On November 13, 2018, Cerecor announced financial results for the third quarter of 2018. The company recorded net revenues of $4.1 million in the third quarter of 2018 compared to no product revenue in the third quarter of 2017 as a result of the acquisition of TRx in Nov. 2017 and Avadel in Feb. 2018. In the third quarter of 2018, cost of product sales were $3.1 million, sales and marketing expenses were $2.3 million, and amortization expense was $1.1 million. R&D expenses in the third quarter of 2018 were increased by $0.1 million compared to the third quarter of 2017 to $1.0 million. The increase was due to increased clinical costs and employee salaries partially offset by a decrease in stock-based compensation. G&A expenses were $1.9 million for the third quarter of 2018 compared to $2.2 million in the third quarter of 2017. The decrease was primarily due to lower legal, consulting, and professional expenses partially offset by an increase in stock-based compensation. The company reported an $18.5 million non-cash expense for acquired in-process research and development, which was related to the three preclinical assets acquired from Ichorion.

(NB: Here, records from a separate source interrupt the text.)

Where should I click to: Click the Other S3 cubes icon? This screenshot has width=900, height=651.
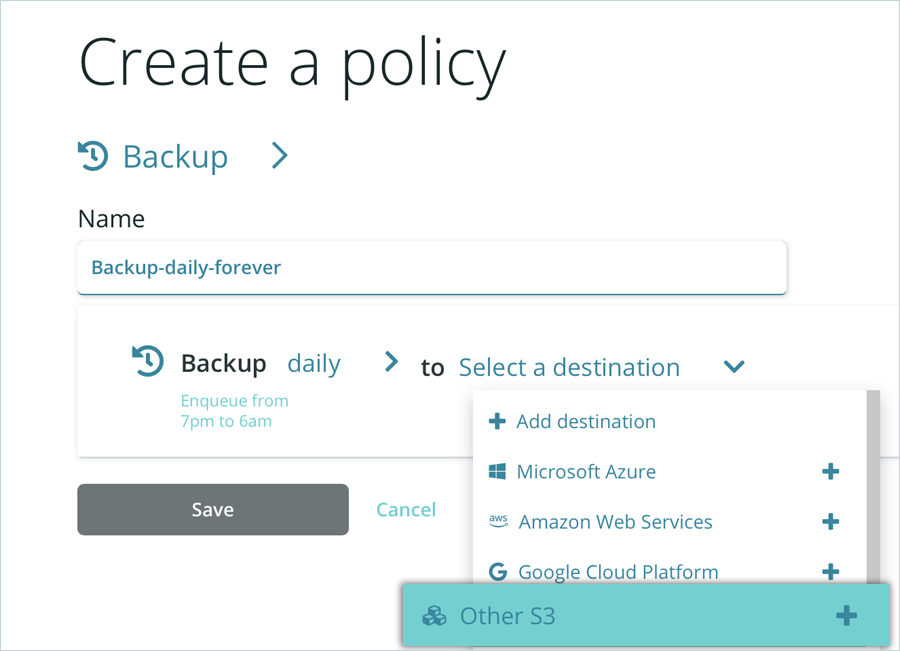[x=434, y=616]
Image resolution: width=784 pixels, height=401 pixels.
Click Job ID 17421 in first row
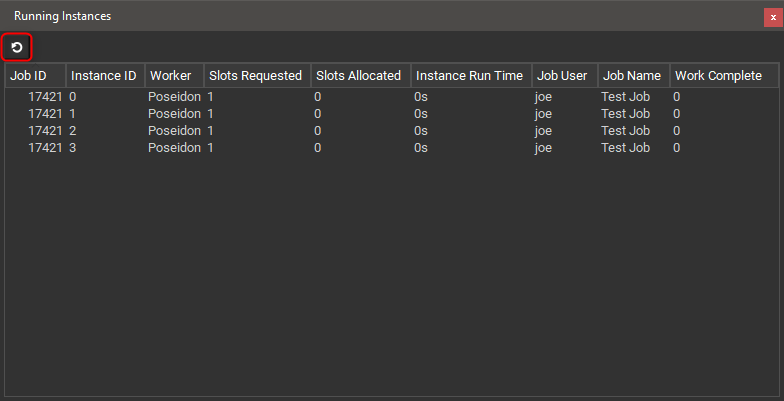coord(45,97)
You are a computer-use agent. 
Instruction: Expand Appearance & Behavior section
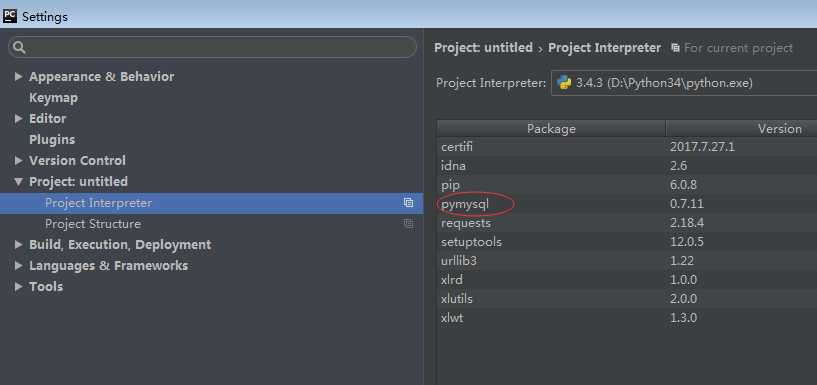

Net loss for the third quarter of 2018 was $24.6 million, compared to net income of $18.7 million in the third quarter of 2017. The large net loss was mainly driven by the acquired in-process research and development expense while the net income in 2017 was driven by net revenues of $25 million related to the sale of CERC-501 to Janssen.

As of September 30, 2018, Cerecor had $6.8 million in cash and cash equivalents, which was due in part to a private placement during the quarter with Armistice Capital, the majority shareholder of the company, that resulted in net proceeds of $3.9 million. The company also collected $3.8 million from escrow related to the sale of CERC-501 to Janssen in 2017. We believe this will be sufficient to fund operations through the first quarter of 2019.

As of Nov. 6, 2018, Cerecor had approximately 40.8 million shares of common stock outstanding and when factoring in stock options and reasonably priced warrants a fully diluted share count of 59.7 million.

Conclusion and Valuation

Cerecor continues to execute on its business transformation strategy as it transitions to a fully-integrated pharmaceutical company. We continue to anticipate at least a couple of IND filings for the rare pediatric disease programs in 2019 along with Phase 1 data from CERC-301 in nOH in the first half of 2019. We have made one small change to our model based on the potential selling price for PRVs issued upon approval of the rare pediatric disease assets. Based on the fact that the last two PRV’s to sell have sold for $80 million, we have dropped the potential sales price for PRVs in our model from $100 million to $80 million. This has resulted in a slight adjustment to our valuation to $7.00 per share.